Phelps Dodge had taken out an option to invest in Tenke Fungurume in 2002, and started building up its team in the Congo in 2005, when the region’s worst violence was largely finished. That year, the company paid $15 million to the government and agreed to make sizable future payments and investments, giving PD a 57.75 percent stake in the project.
The remaining shares are held by Tenke Mining Corp., a Canadian company, and Gecamines, Congo’s state copper-mining company.
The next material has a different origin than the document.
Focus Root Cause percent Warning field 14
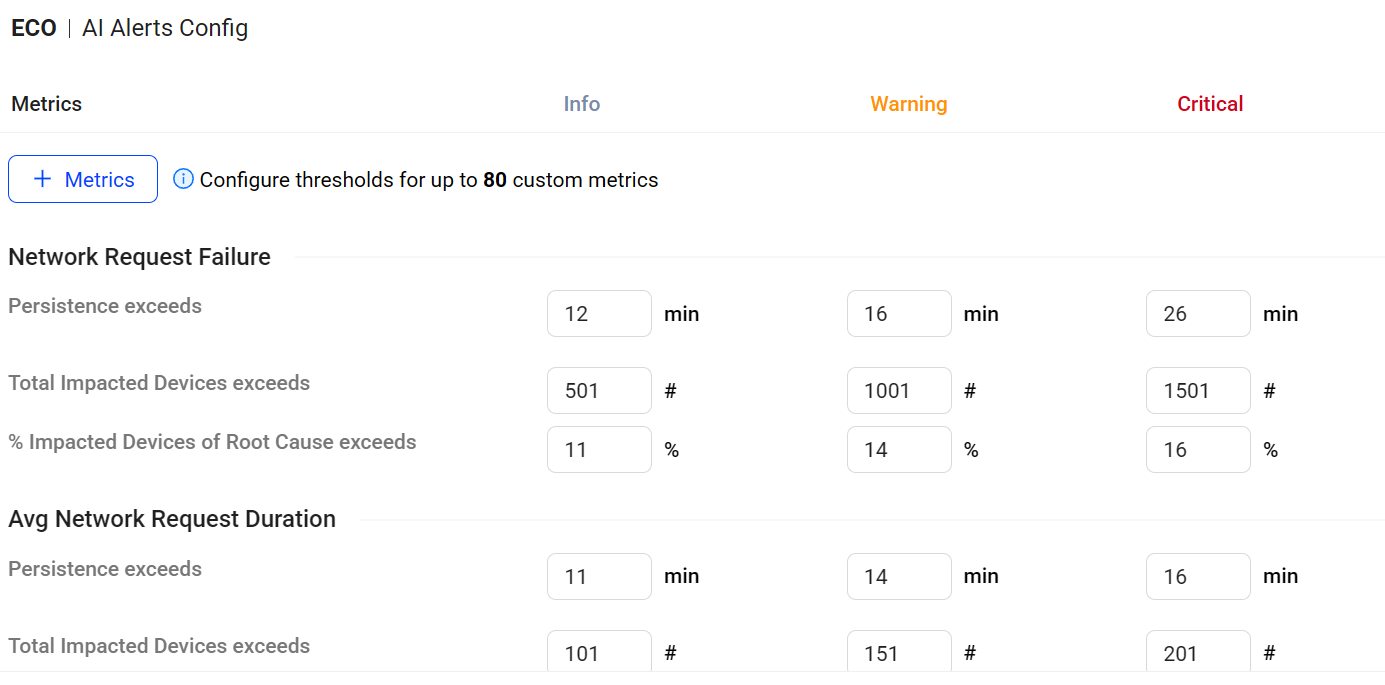The width and height of the screenshot is (1385, 685). tap(899, 450)
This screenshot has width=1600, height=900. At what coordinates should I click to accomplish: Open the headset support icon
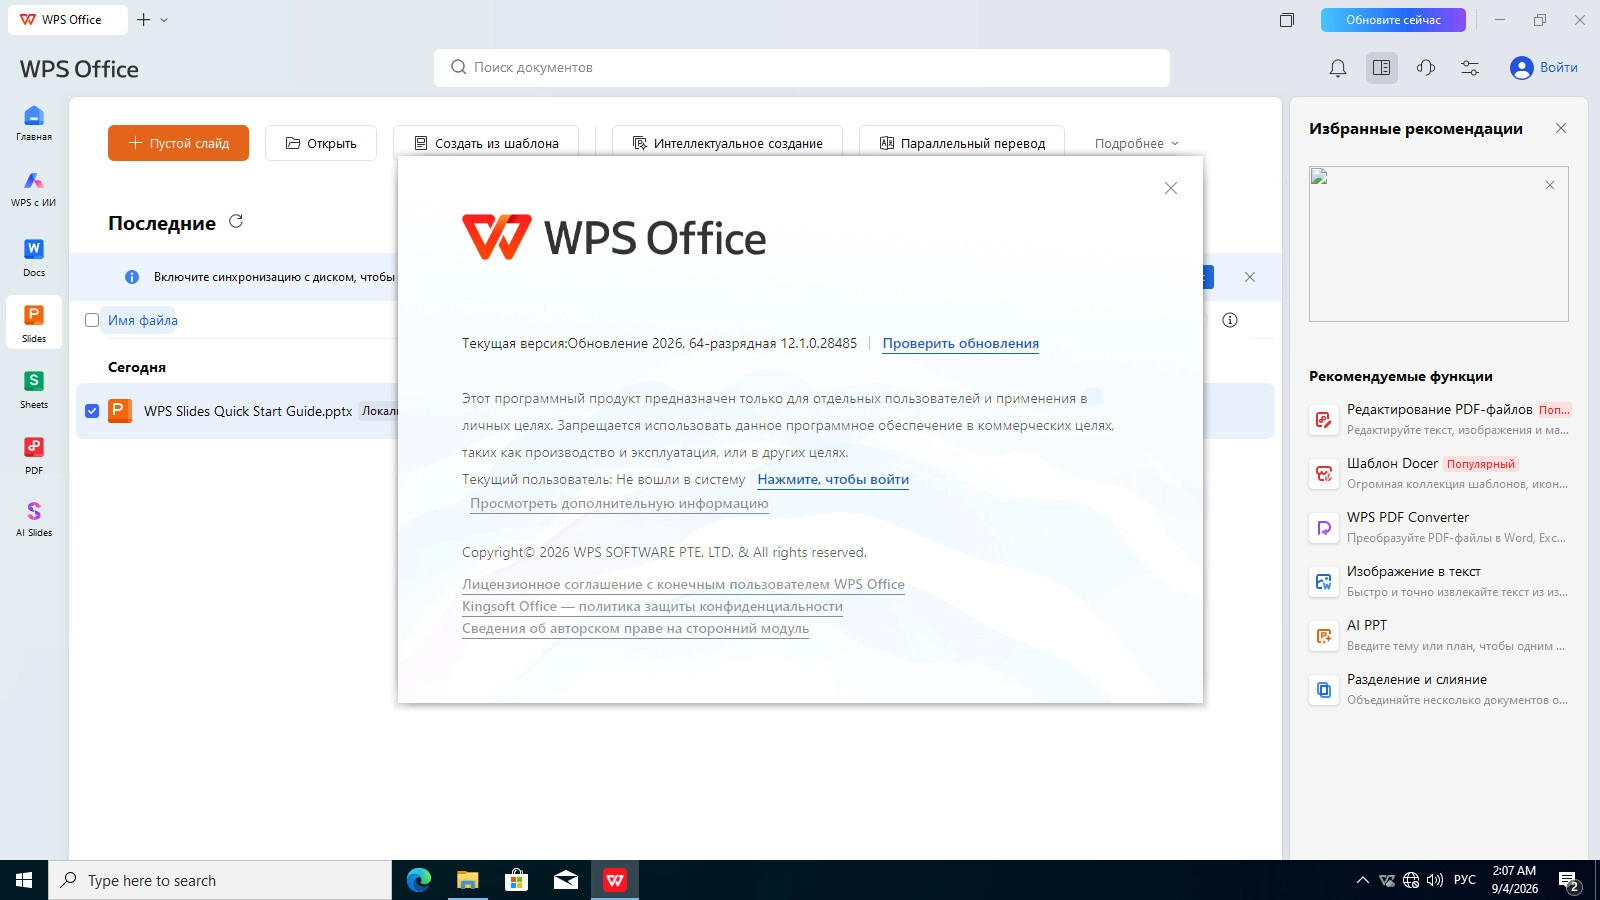click(x=1426, y=68)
In late 2006, Phelps Dodge’s board gave conditional approval for the initial phase of the project, pending an agreement with Congolese authorities to improve power supplies in the region.

Politically less tense

Political tensions in Congo have eased in recent years. Last year, the country held its first multiparty elections in more than four decades.
But other big problems remain. Congo has one of the world’s most dysfunctional economies, with a fragile government, little in the way of basic infrastructure and widespread poverty and desperation. Conflict continues in some areas, especially places with natural resources, and corruption is endemic, exposing foreign companies to routine requests for bribes. Basic amenities like banks and reliable medical facilities are scarce.
Mining companies face the additional problem of dealing with tens of thousands of “informal” mine workers who park themselves on old or abandoned mines and eke out a living by prying out small quantities of raw minerals, often in dangerous circumstances. When foreign mining companies take over, they typically improve safety standards and boost production. But they can’t afford to employ all the informal miners, setting the stage for unrest.
At least two mining workers have been killed in recent years and numerous others attacked or harassed.

“We know there are going to be some ups and downs a country this size will go through,” says PD Vice President Fenn. “When you’re a company like this, you just have to mitigate those risks.”

Advocacy groups in the Congo and elsewhere are pressing the Congolese government to revise or cancel its contracts with foreign mining companies. They believe the contracts were signed without sufficient transparency and don’t provide enough benefits to the local population. The Congolese government has said it is reviewing the contracts for problems; Phelps Dodge officials say their legal footing remains secure.
Still, the Tenke partners have yet to finalize a deal with the Congolese government to upgrade power supplies — upgrades that must be made before the project can be completed. Mine officials say they are confident all necessary agreements will eventually fall into place, and they are proceeding with construction in order to meet the schedule they have laid out for the project.